Large Lemma Miners: Can LLMs do Induction Proofs for Hardware?
Romy Peled, Daniel Kroening, Michael Tautschnig, Yakir Vizel
TL;DR
This work addresses the challenge of performing inductive proofs for hardware verification with limited manual effort by introducing a neurosymbolic framework that combines two LLM prompting strategies with a formal reasoning step to extract inductive strengthenings. The approach generates candidate lemmas and uses a formal checker to assemble a safe inductive invariant for a given RTL design and property; evaluation on 94 task pairs yields a success rate of $87\%$, demonstrating practical potential. Key contributions include the dual prompting lemma-mining framework (Non-Agentic and Agentic), the FindIndStrength algorithm for selecting inductive strengthenings, and an empirical study contrasting prompting strategies and highlighting limitations such as SVA syntax gaps and data-sourcing biases. The results suggest that LLM-assisted inductive proofs can reduce manual FV workload and broaden hardware verification coverage, with future work targeting larger designs, multiple properties, and industrial deployment.
Abstract
Large Language Models (LLMs) have shown potential for solving mathematical tasks.

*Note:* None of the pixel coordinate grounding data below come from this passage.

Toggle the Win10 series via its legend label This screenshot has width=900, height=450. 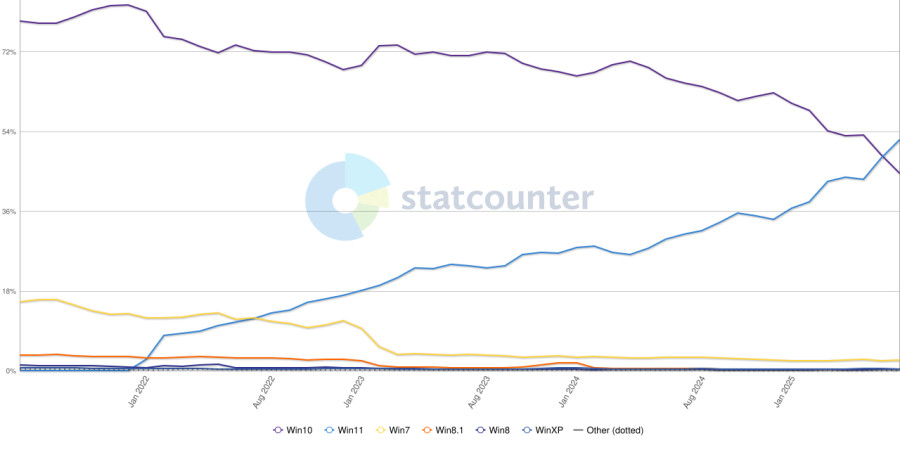299,431
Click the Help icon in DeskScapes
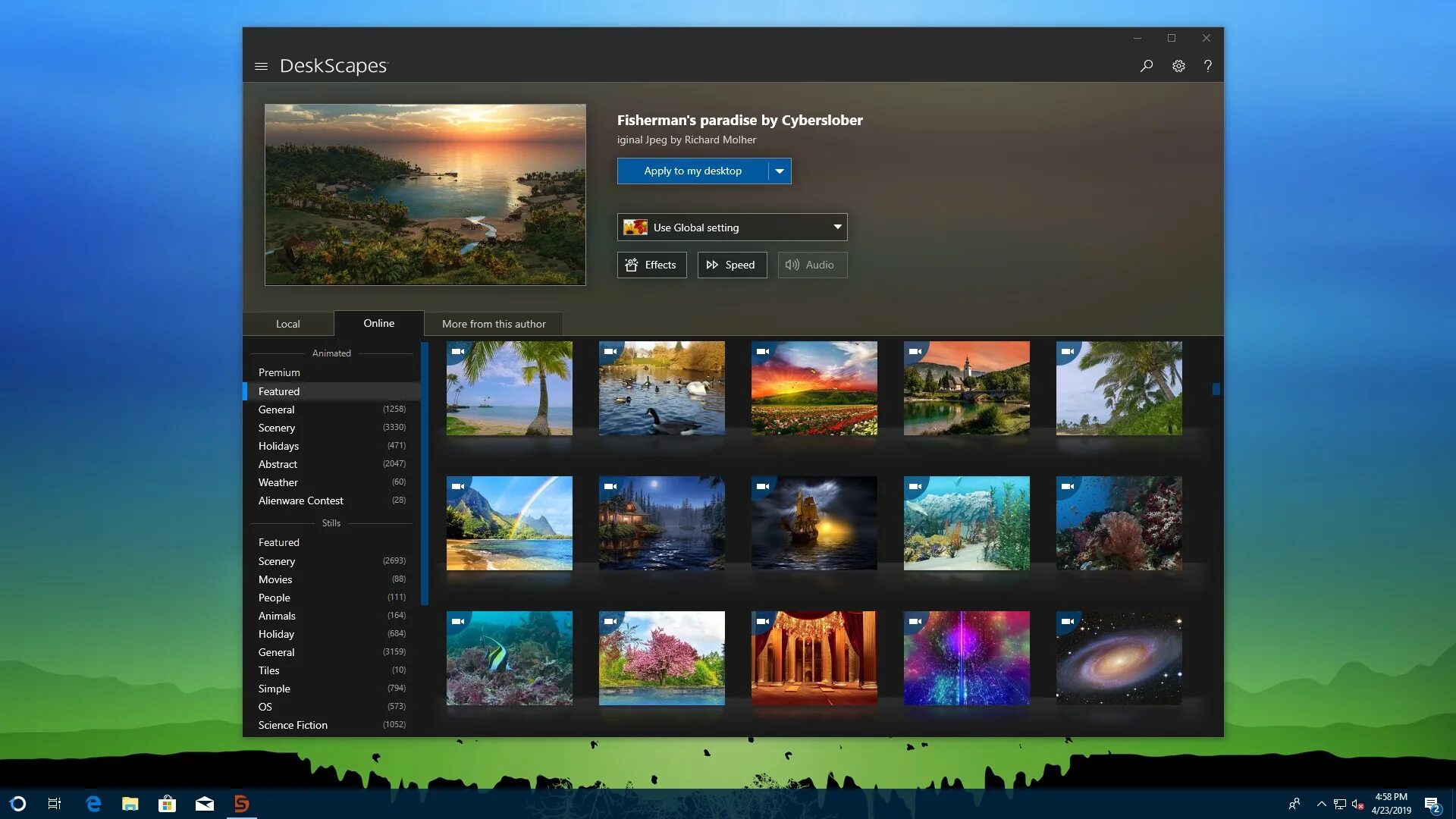Screen dimensions: 1456x819 coord(1209,66)
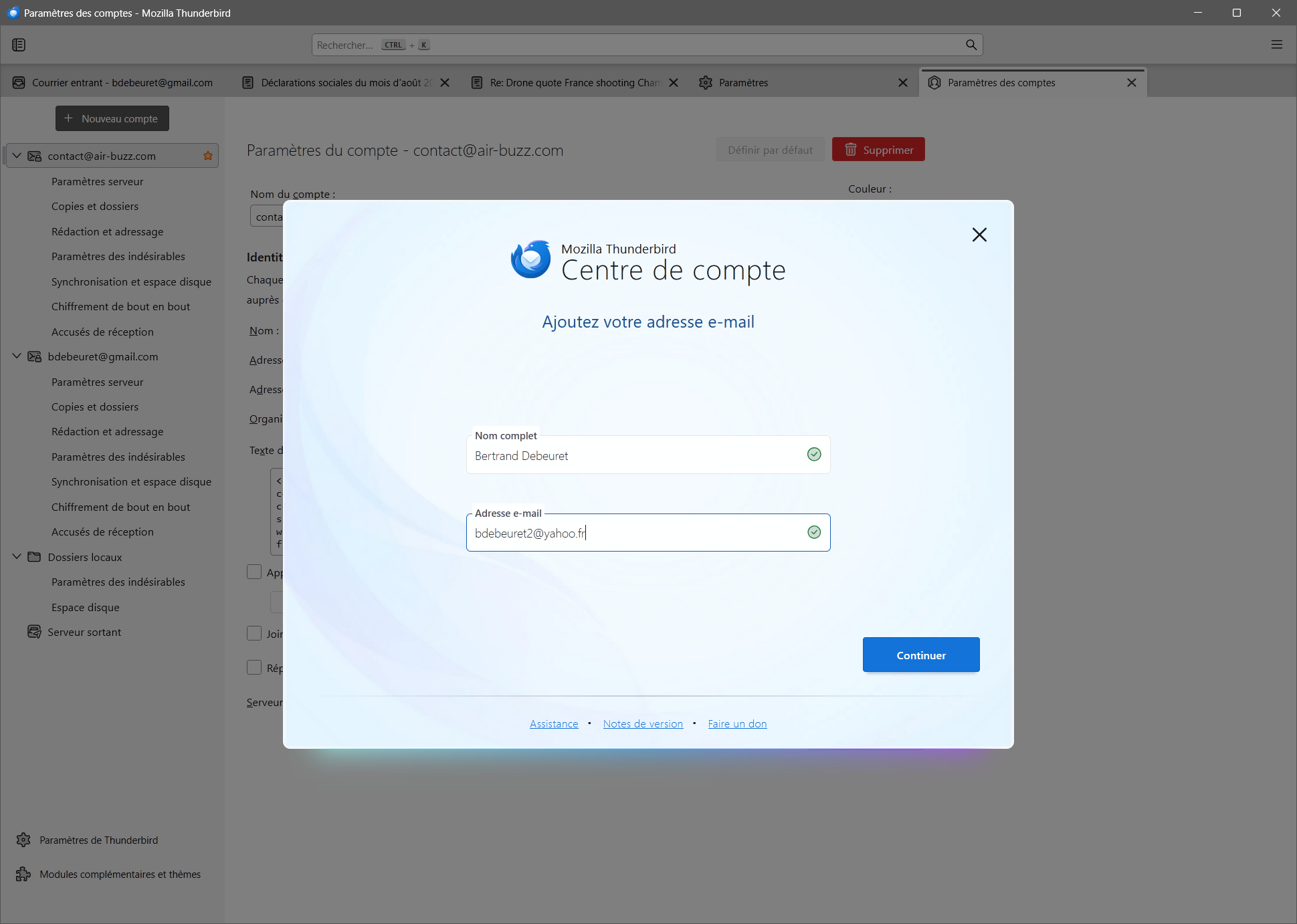Screen dimensions: 1297x924
Task: Close the Re: Drone quote tab
Action: pyautogui.click(x=674, y=83)
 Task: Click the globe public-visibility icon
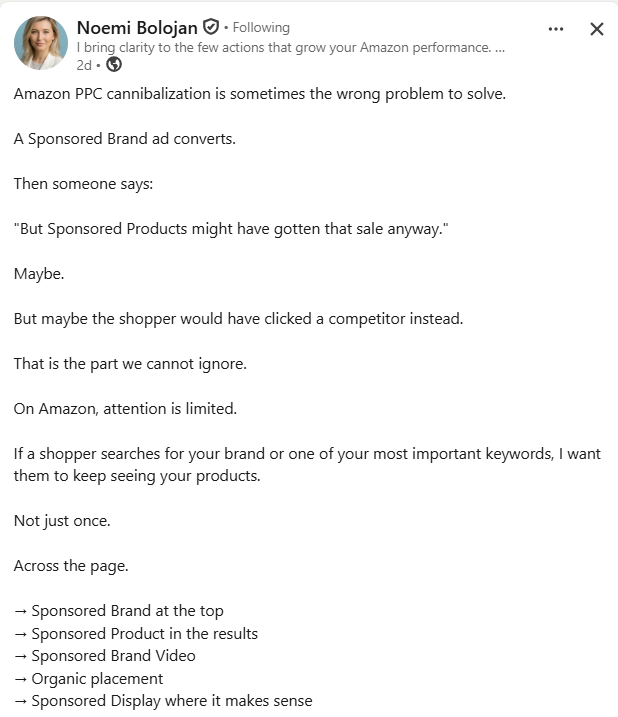114,64
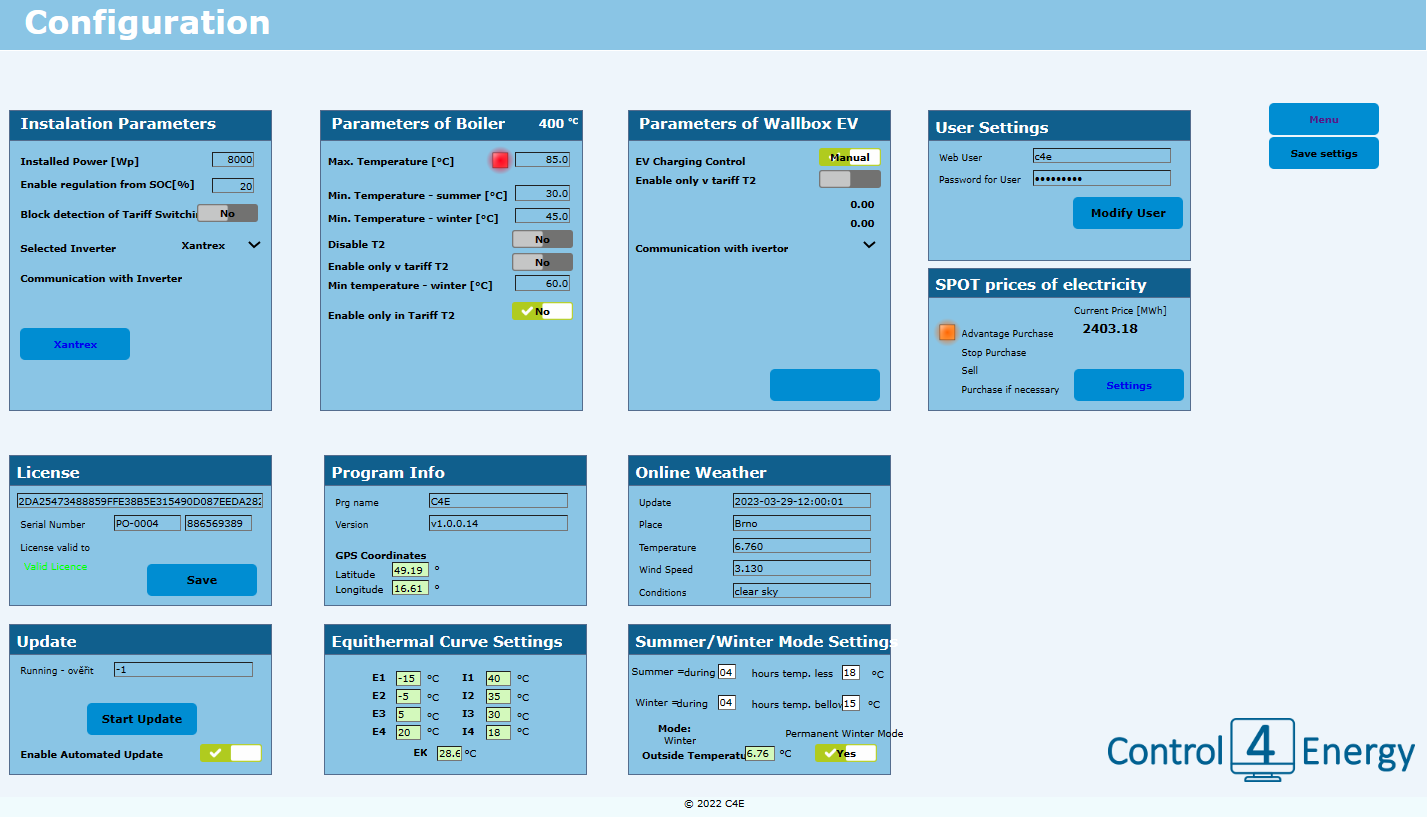Image resolution: width=1427 pixels, height=817 pixels.
Task: Open SPOT electricity price Settings
Action: pos(1128,384)
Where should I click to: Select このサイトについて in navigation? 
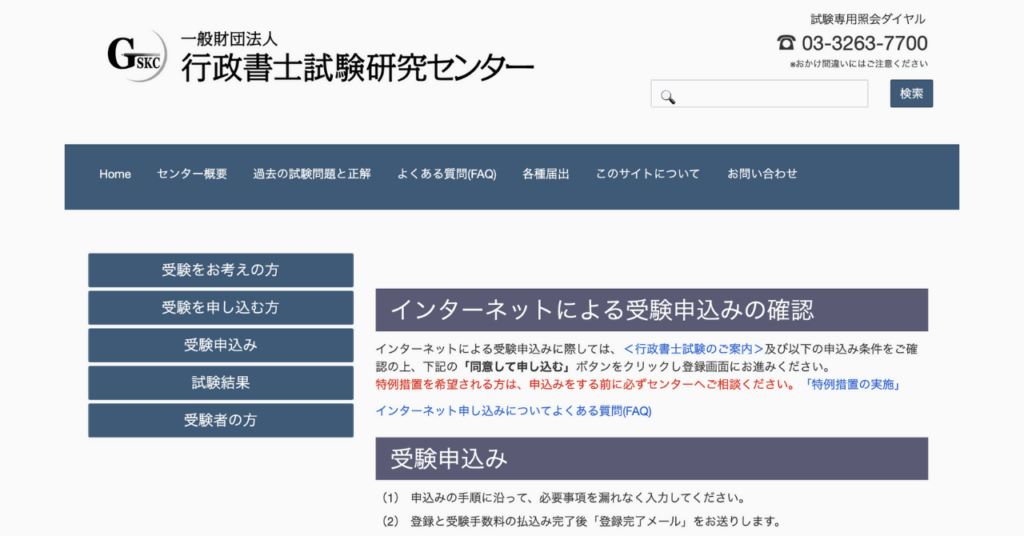(x=648, y=174)
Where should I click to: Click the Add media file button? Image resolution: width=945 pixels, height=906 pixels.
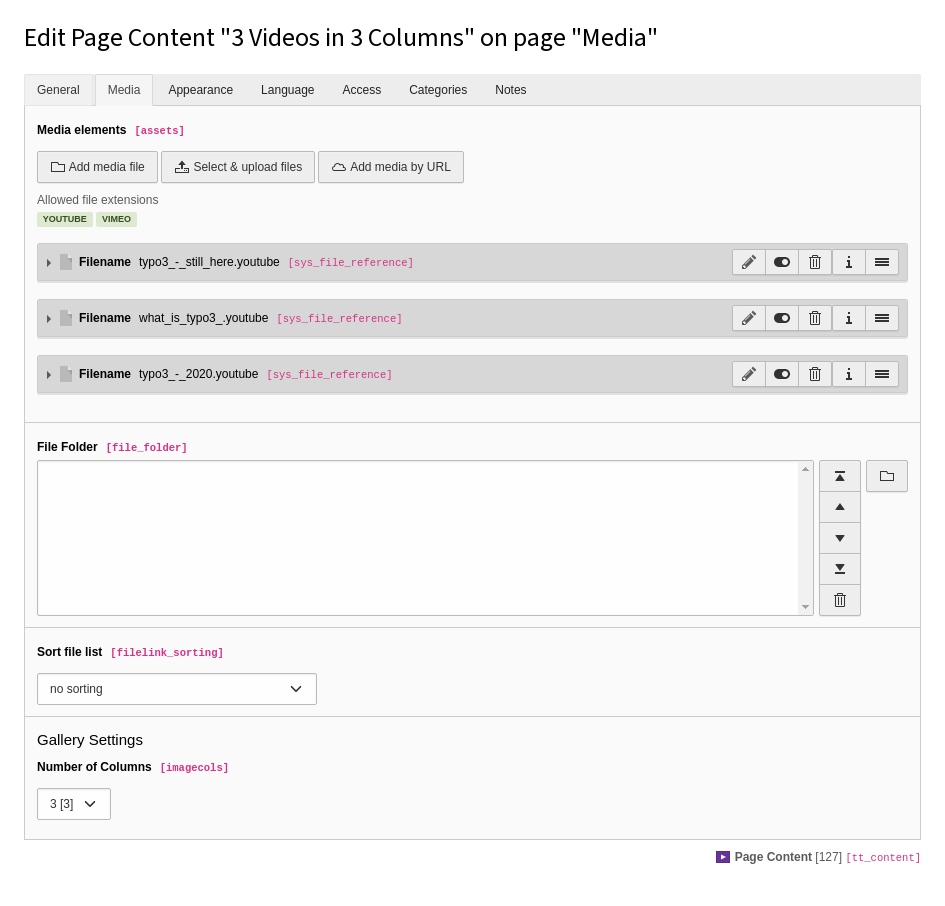(x=97, y=167)
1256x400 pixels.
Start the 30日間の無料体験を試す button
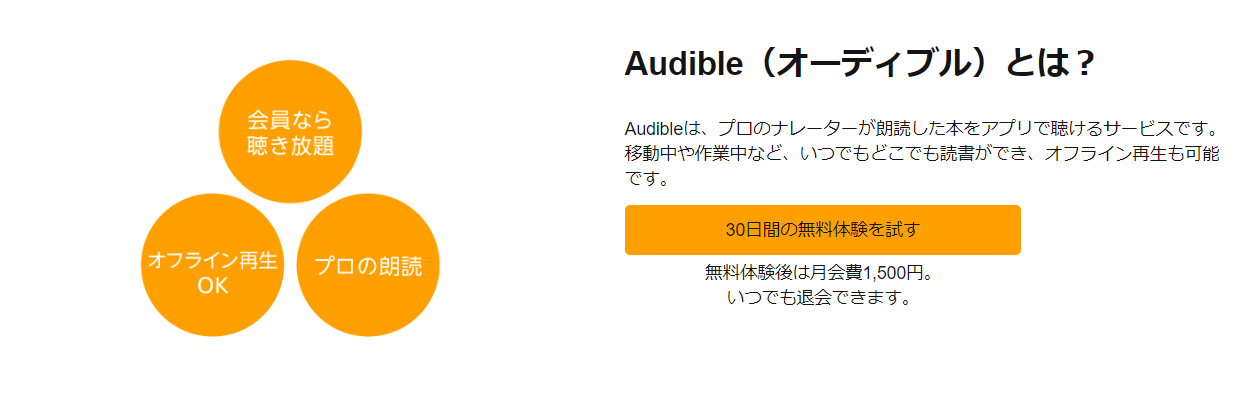click(x=822, y=230)
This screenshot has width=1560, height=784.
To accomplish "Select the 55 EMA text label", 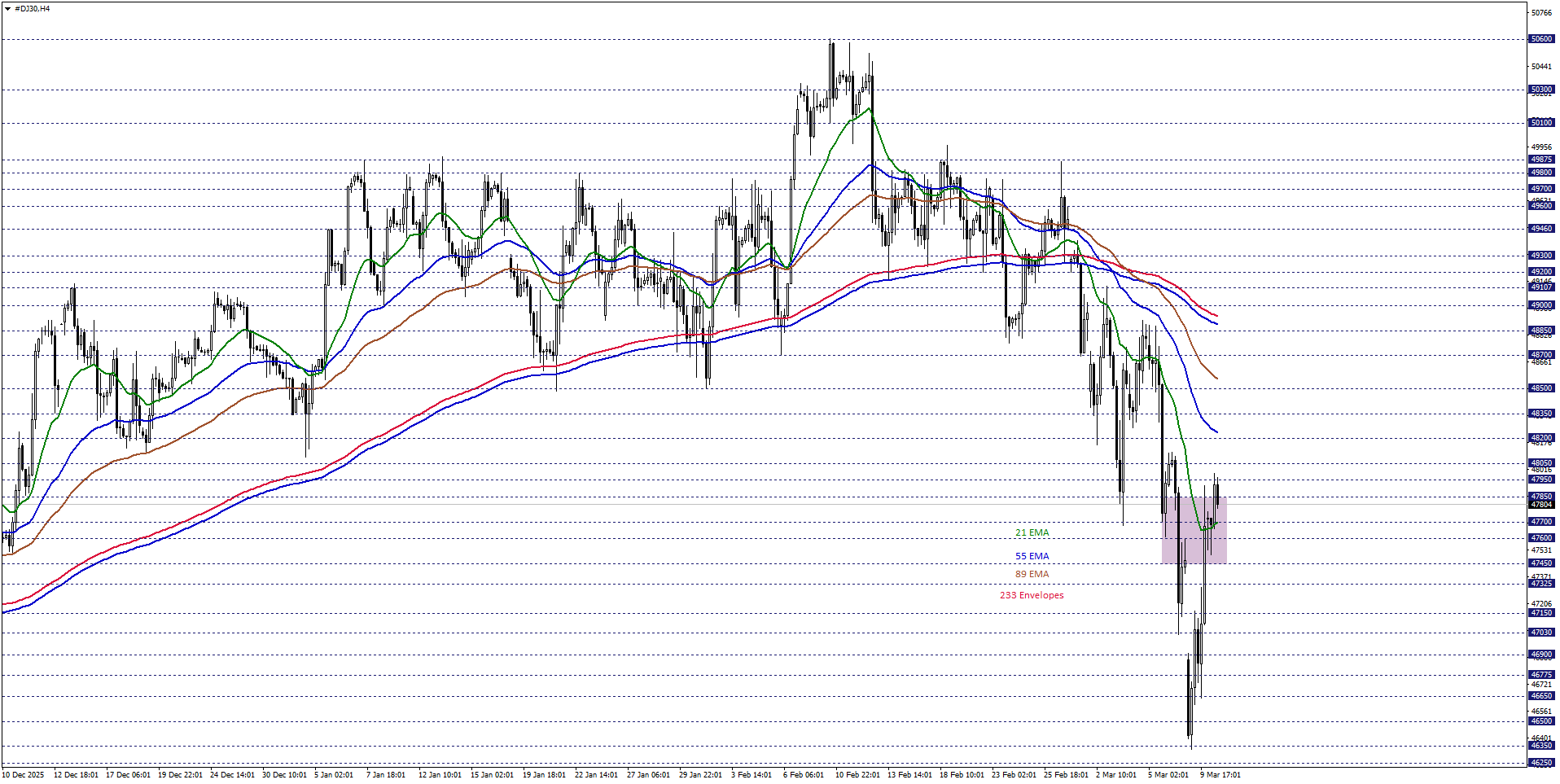I will (1032, 556).
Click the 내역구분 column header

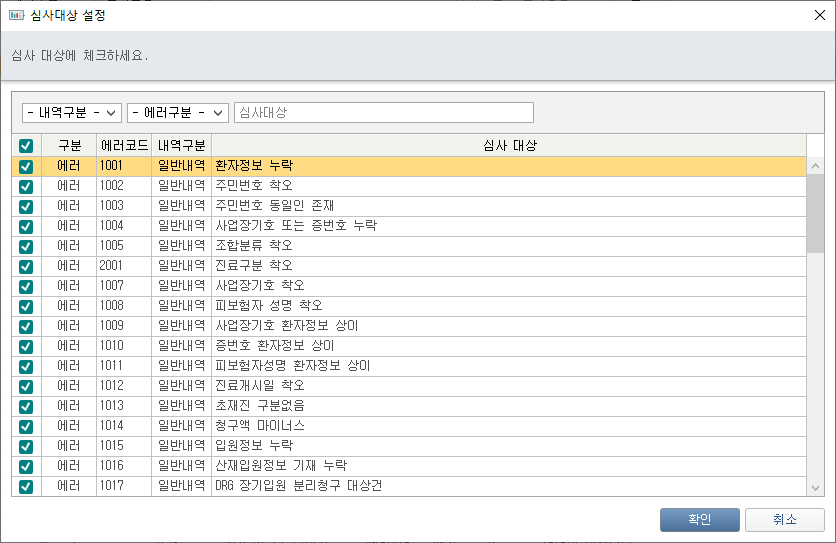pos(182,146)
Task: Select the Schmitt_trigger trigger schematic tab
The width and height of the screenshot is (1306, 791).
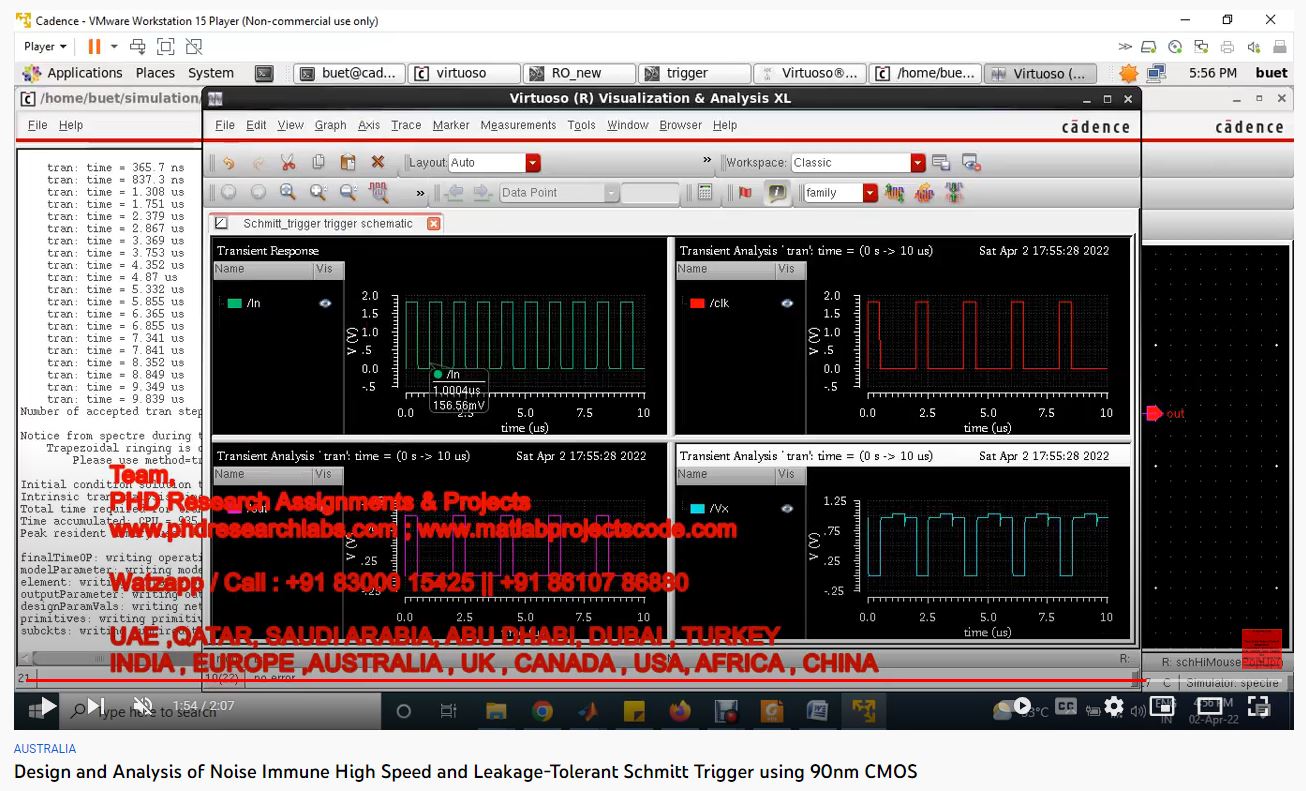Action: coord(327,224)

We show that LLMs can be utilized to generate proofs by induction for hardware verification and thereby replace some of the manual work done by Formal Verification engineers and deliver industrial value. We present a neurosymbolic approach that includes two prompting frameworks to generate candidate invariants, which are checked using a formal, symbolic tool. Our results indicate that with sufficient reprompting, LLMs are able to generate inductive arguments for mid-size open-source RTL designs. For $87\%$ of our problem set, at least one of the prompt setups succeeded in producing a provably correct inductive argument.